Earlier in August, representatives of the three countries, who are also presently non-permanent members of the UN Security Council, went to Syria and met the leadership. At a recent vote on a UN Security Council resolution, which threatened sanctions against Syria, India, Brazil and South Africa had abstained from voting.

"IBSA leaders shouldn`t sit by and watch as Syria implodes," said Nadim Houry, deputy Middle East director at Human Rights Watch.

"Their efforts at private dialogue have achieved nothing, and hundreds more Syrians have died in the meantime," he said. According to figures compiled by the UN, more than 3,000 people, including at least 187 children, have been killed in a crackdown since March in Syria where protests are continuing against the regime of Bashar Al Assad.
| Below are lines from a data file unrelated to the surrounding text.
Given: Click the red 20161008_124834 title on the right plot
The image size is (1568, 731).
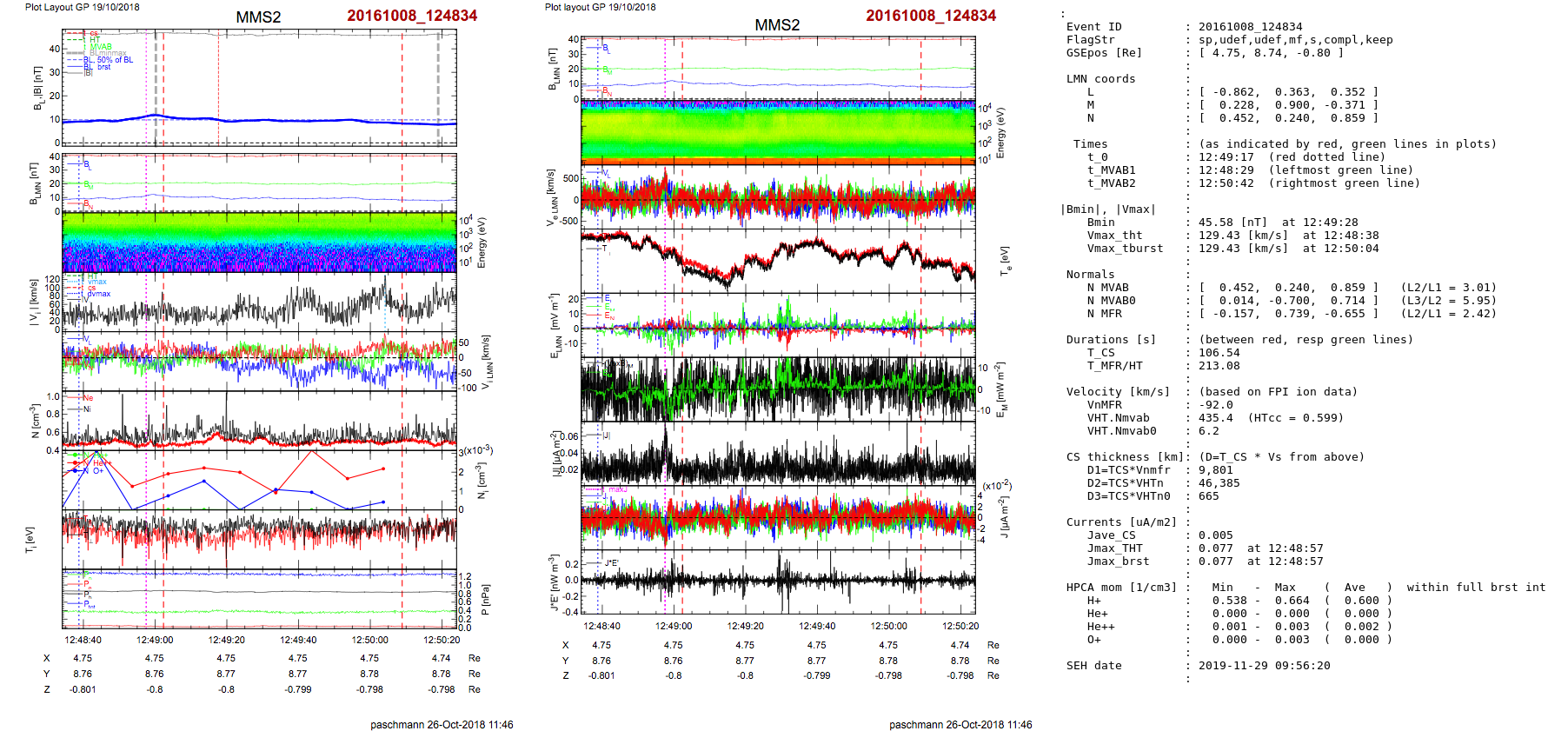Looking at the screenshot, I should point(930,16).
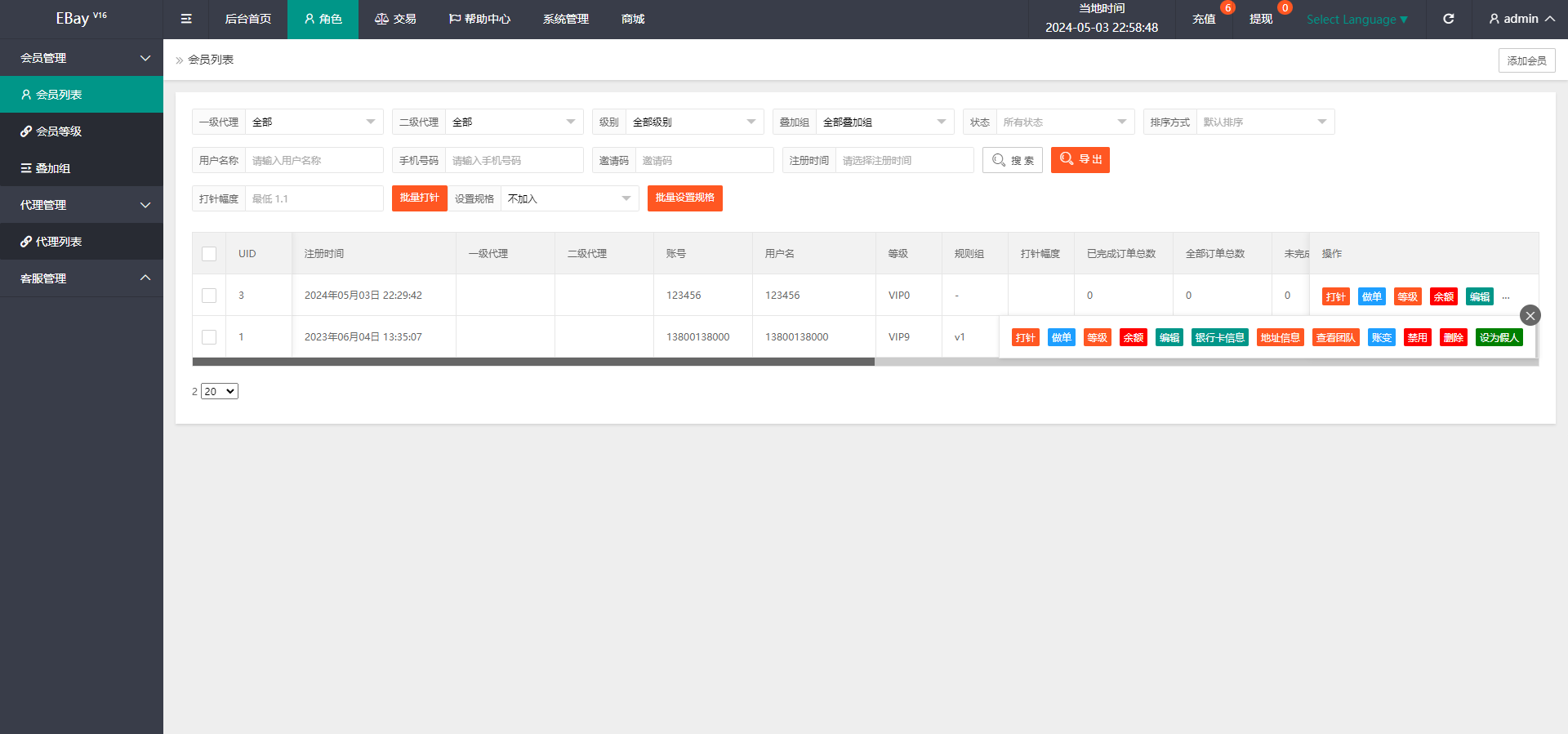Open the 一级代理 dropdown
Screen dimensions: 1568x734
point(314,122)
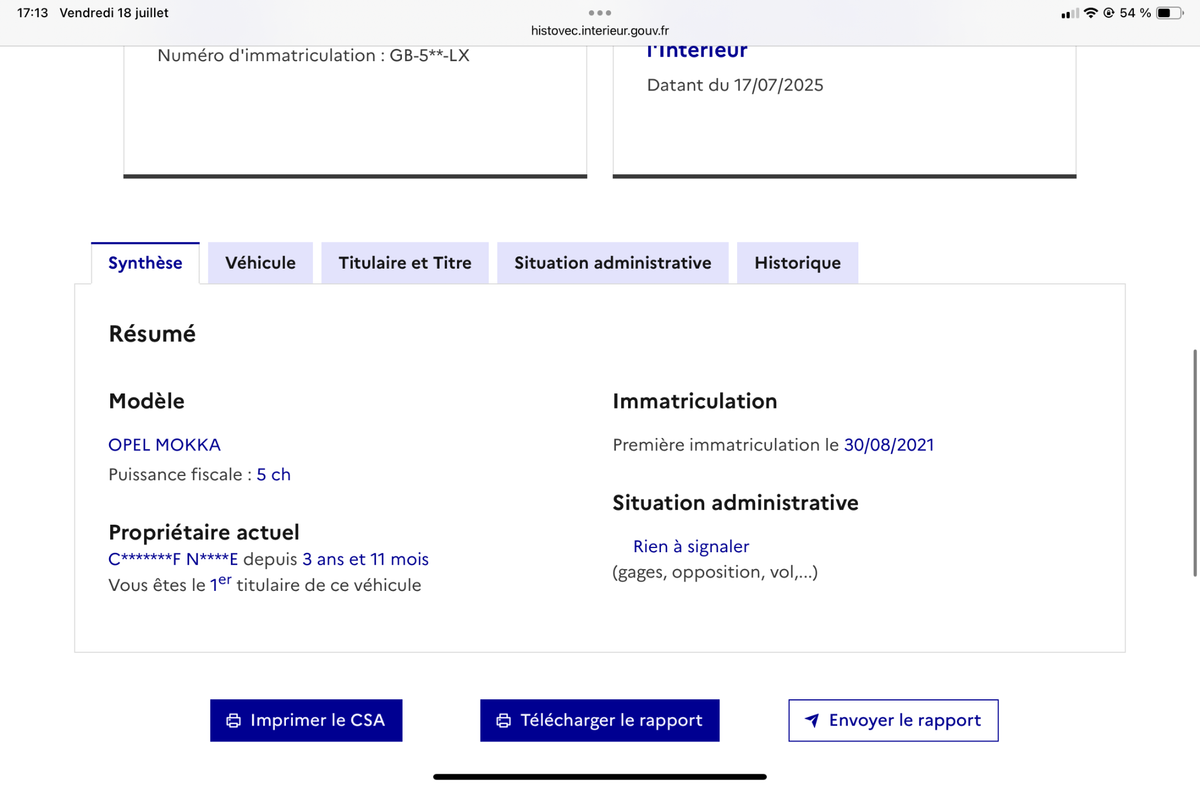This screenshot has width=1200, height=788.
Task: Click the OPEL MOKKA model text
Action: point(164,445)
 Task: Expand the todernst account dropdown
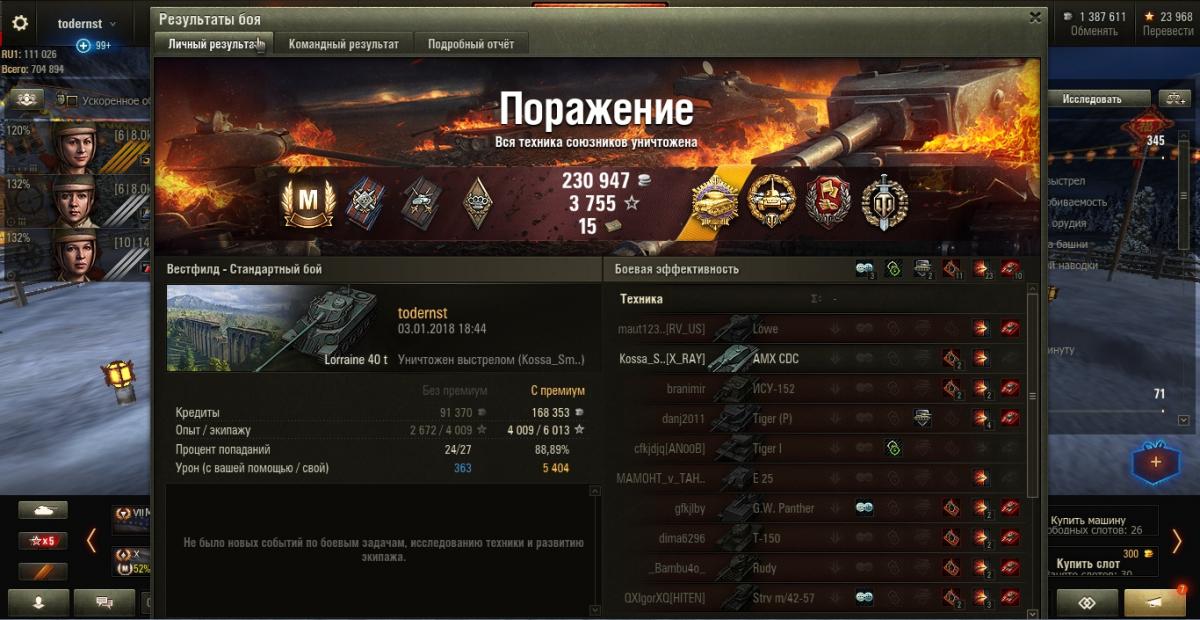(86, 23)
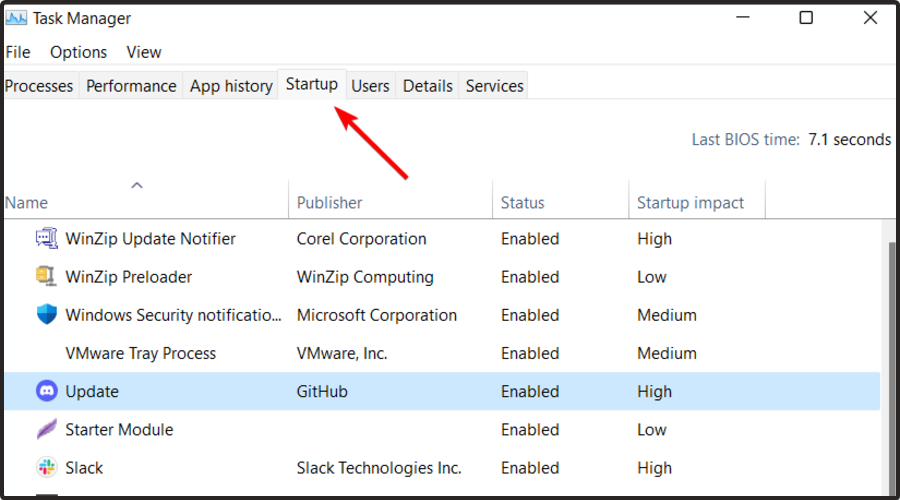Switch to the Processes tab
This screenshot has width=900, height=500.
click(39, 86)
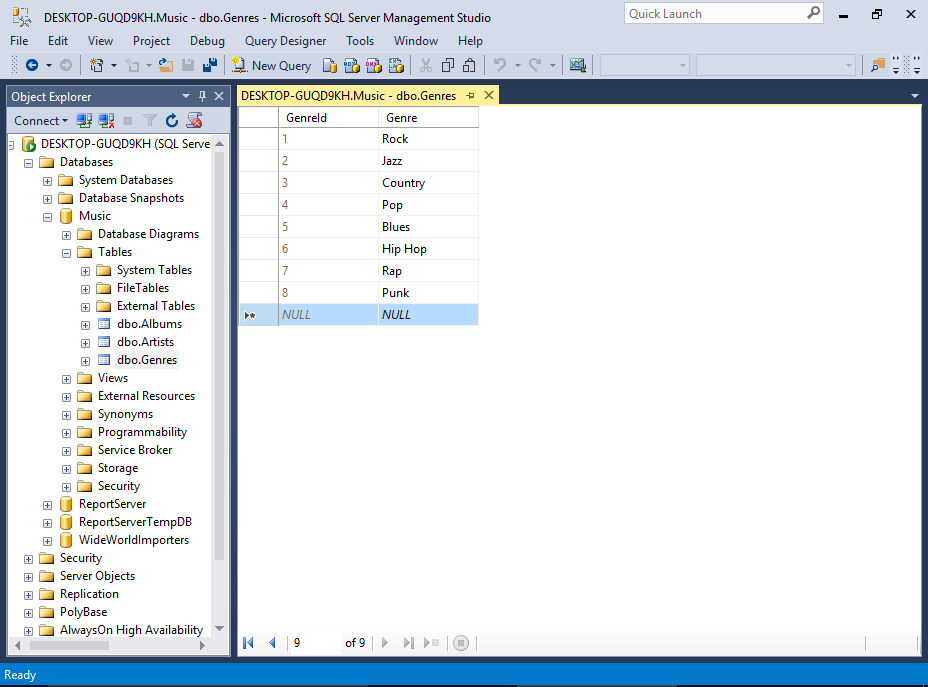Expand the Views folder node
This screenshot has width=928, height=687.
(x=67, y=378)
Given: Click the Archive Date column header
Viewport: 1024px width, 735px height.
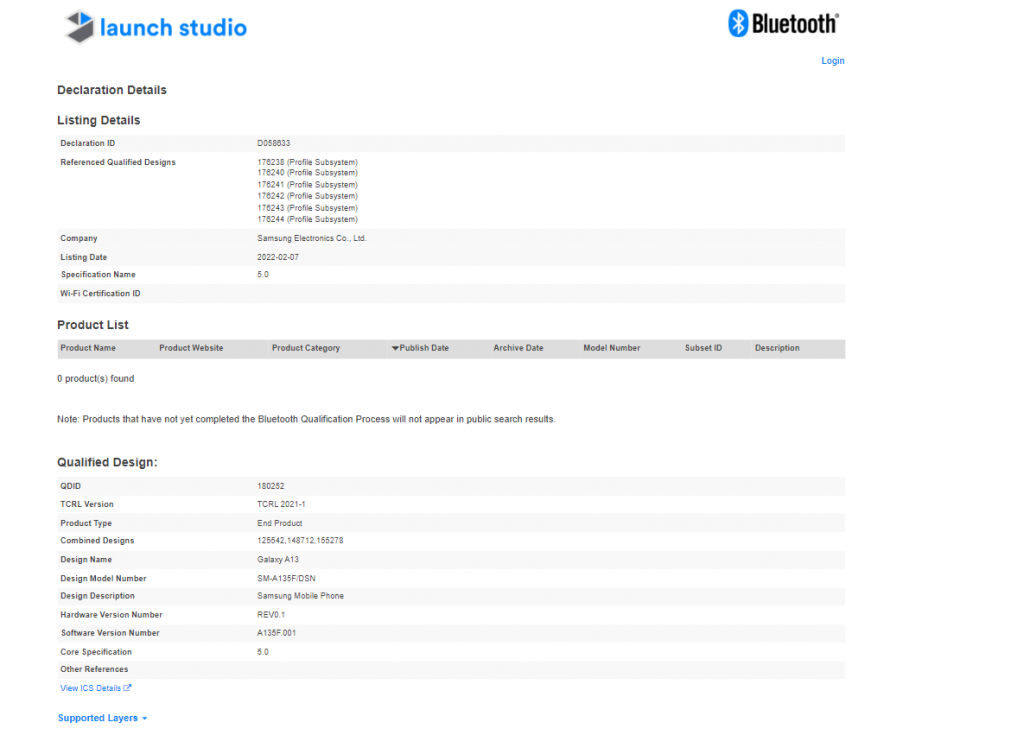Looking at the screenshot, I should pyautogui.click(x=518, y=348).
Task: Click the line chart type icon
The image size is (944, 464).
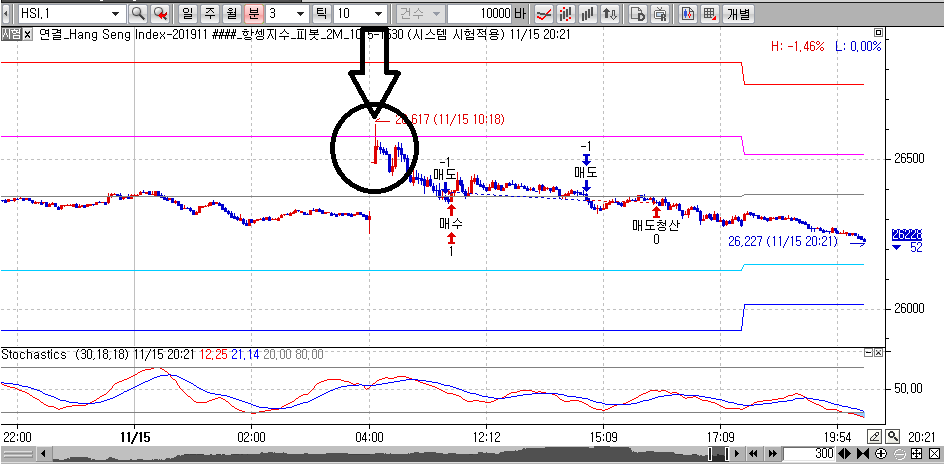Action: coord(545,14)
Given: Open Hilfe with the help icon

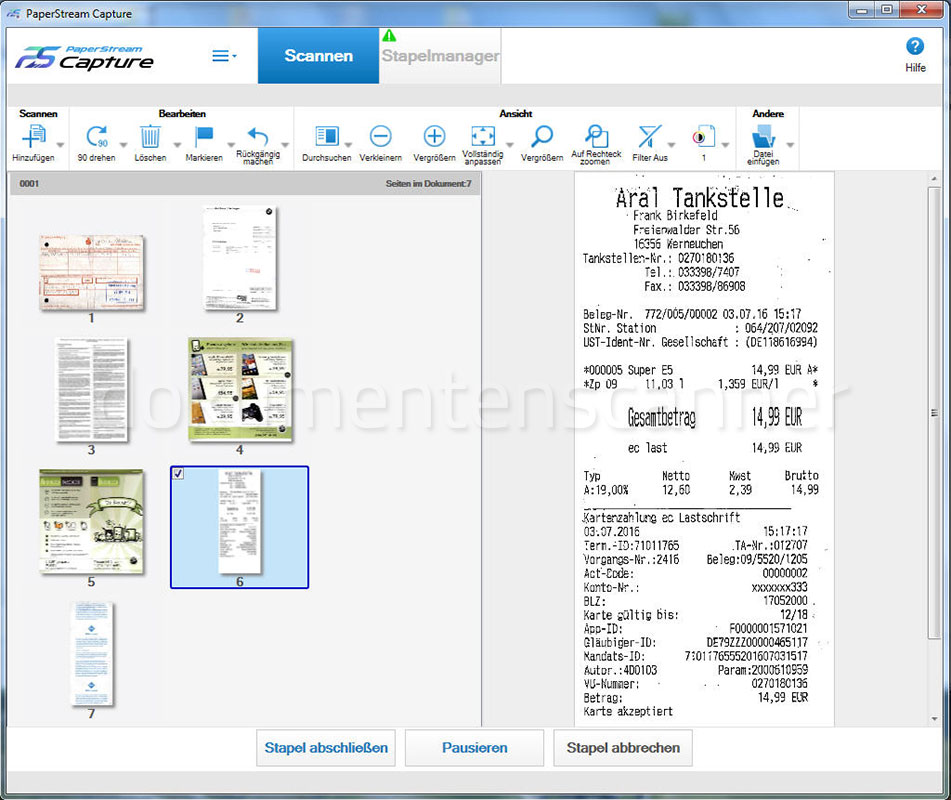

Leaders of the three countries should use their forum meeting "to categorically demand that the Syrian government end its widespread and systematic attacks on antigovernment protesters and activists," HRW said, pointing out that it had documented systematic, widespread, and gross violations of human rights by the Syrian government, amounting to crimes against humanity. It also pointed out that on the eve of the IBSA summit, the UN High Commissioner for Human Rights, Navi Pillay, has confirmed her office`s finding of "credible allegations of crimes against humanity in Syria".

"By abstaining, India, Brazil, and South Africa have failed the Syrian people and emboldened the Syrian government in its path of violence against them," Houry said, referring to the UNSC vote on the Syrian crisis.

The resolution drafted by European countries and supported by the US was blocked by vetoes from Russia and China.

"The IBSA countries should not be the last to wake up to the severity of the crisis facing Syrian people," Houry said.